При расследовании, произведенном с целью обнаружить личность застрелившегося человека, проживавшего под именем коллежского регистратора Ивана Фесенко-Навроцкого, подполковник 1-го лейб-гренадерского Екатеринославского полка Иван Алексеев Саблин признал в предъявленном ему фотографическом снимке застрелившегося родного брата своего, дворянина Николая Алексеева Саблина, который в 1878 году выехал из города Москвы неизвестно куда, причем с тех пор родные его никаких известий о нем не имели.
Женщина, задержанная в «конспиративной» квартире, оказалась мозырской мещанкой Гесей Мировой Гельфман. По ее объяснениям, проживавший вместе с ней в этой квартире неизвестный, называвшийся Фесенко-Навроцким, застрелившийся пред обыском, был действительно Николай Алексеев Саблин.
Из имеющихся в деле сведений видно, что означенный Саблин в 1873 и 1874 годах, принадлежа к революционному кружку, образовавшемуся в Москве, и действуя как здесь, так и в Ярославской губернии, занимался преступной пропагандой в народе совместно со скрывающимися ныне революционными деятелями Николаем Морозовым и Иванчиным-Писаревым. Затем, уехав в 1874 году за границу, Саблин в марте 1875 года вместе с Морозовым возвратился в Россию, причем был задержан в пограничном селении Кибарты с прусской легитимационной картой на имя Фридриха Вейсмана. Привлеченный к делу о революционной пропаганде в империи и преданный суду Особого присутствия Правительствующего сената для суждения дел о государственных преступлениях, Саблин был признан виновным во вступлении в преступное тайное сообщество, предусмотренное 2 отд. ст. 250 Уложения о наказаниях, с знанием о целях его, за что, как изложено в приговоре Особого присутствия, состоявшемся 18 октября (23 января) 1877–1878 годов, он подлежал наказанию, указанному в 3 степ. 31-й ст.
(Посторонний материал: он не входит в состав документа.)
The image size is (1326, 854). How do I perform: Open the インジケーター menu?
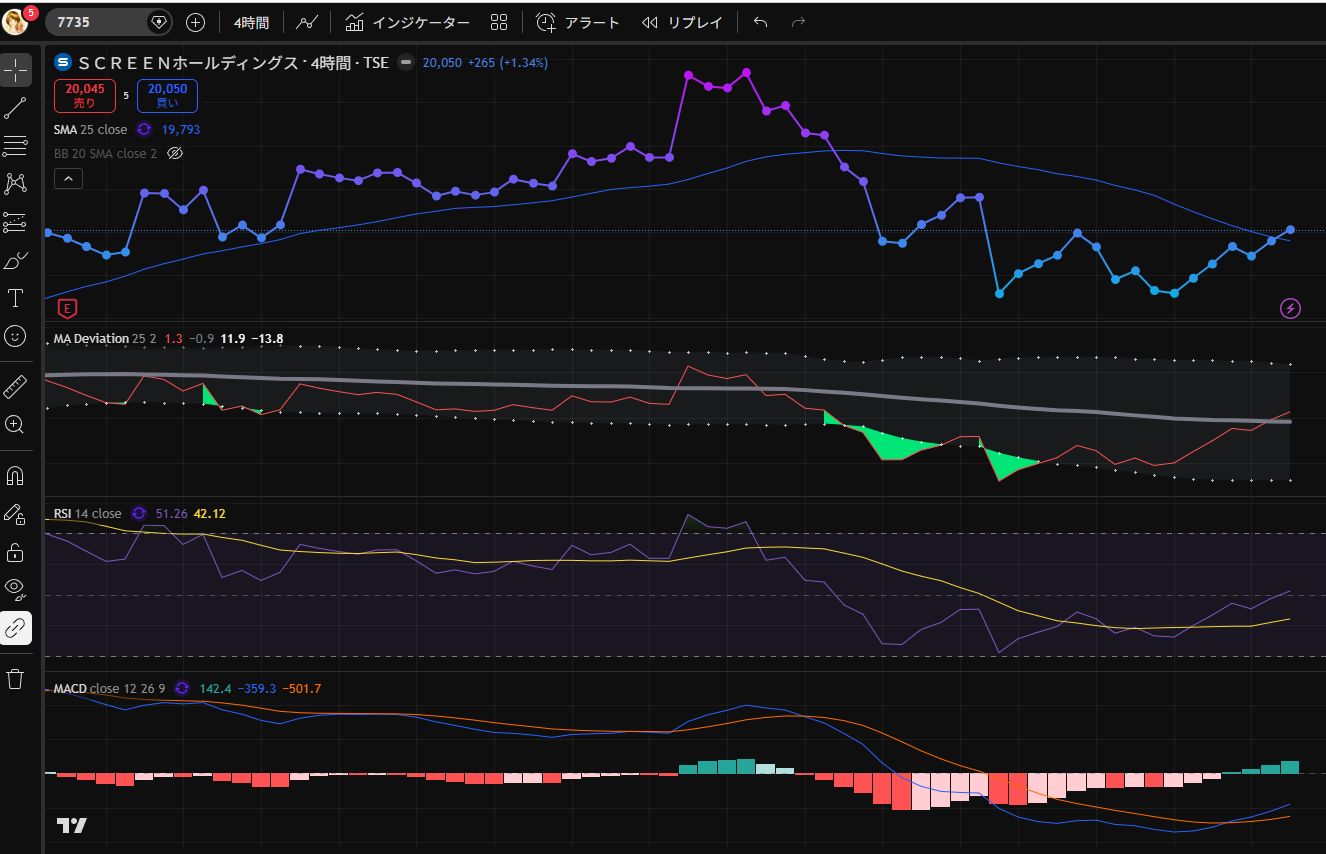click(x=407, y=22)
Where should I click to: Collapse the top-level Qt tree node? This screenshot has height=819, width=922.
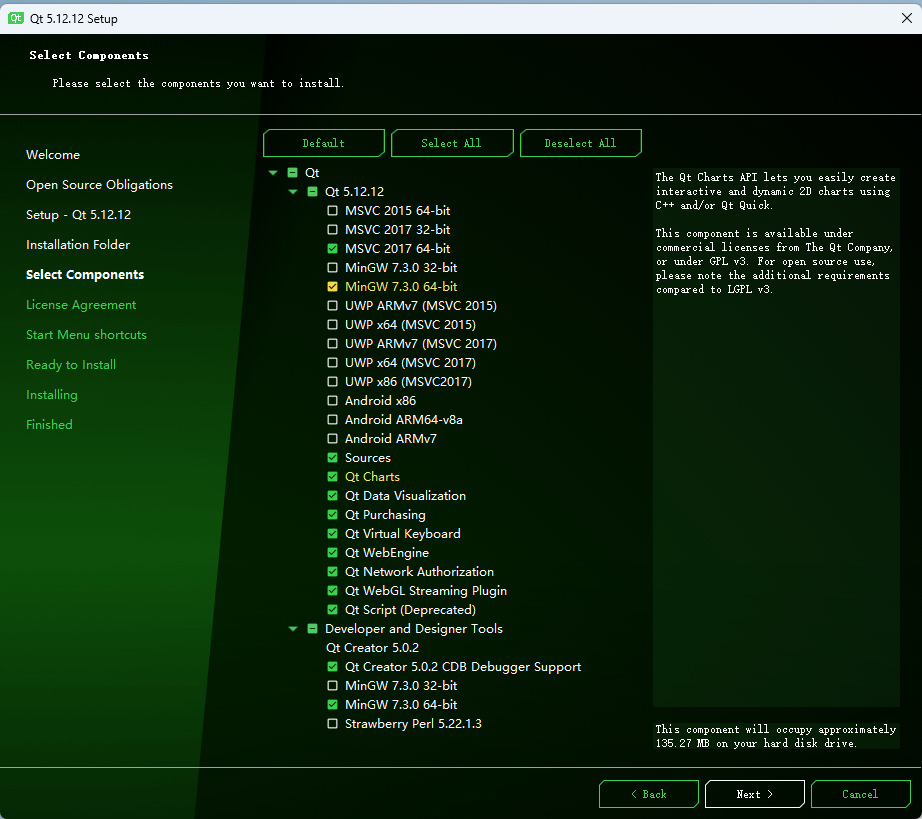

Уложения о наказаниях, причем Особое присутствие, приняв во внимание обстоятельства, смягчающие в числе других и его, Саблина, вину в размерах, выходящих из пределов власти суда, и между прочим долговременное содержание его под стражей и молодость, определило: ходатайствовать перед монаршим милосердием о вменении ему в наказание предварительного ареста, на каковое ходатайство и последовало высочайшее его императорского величества ныне в Бозе почившего государя императора соизволение.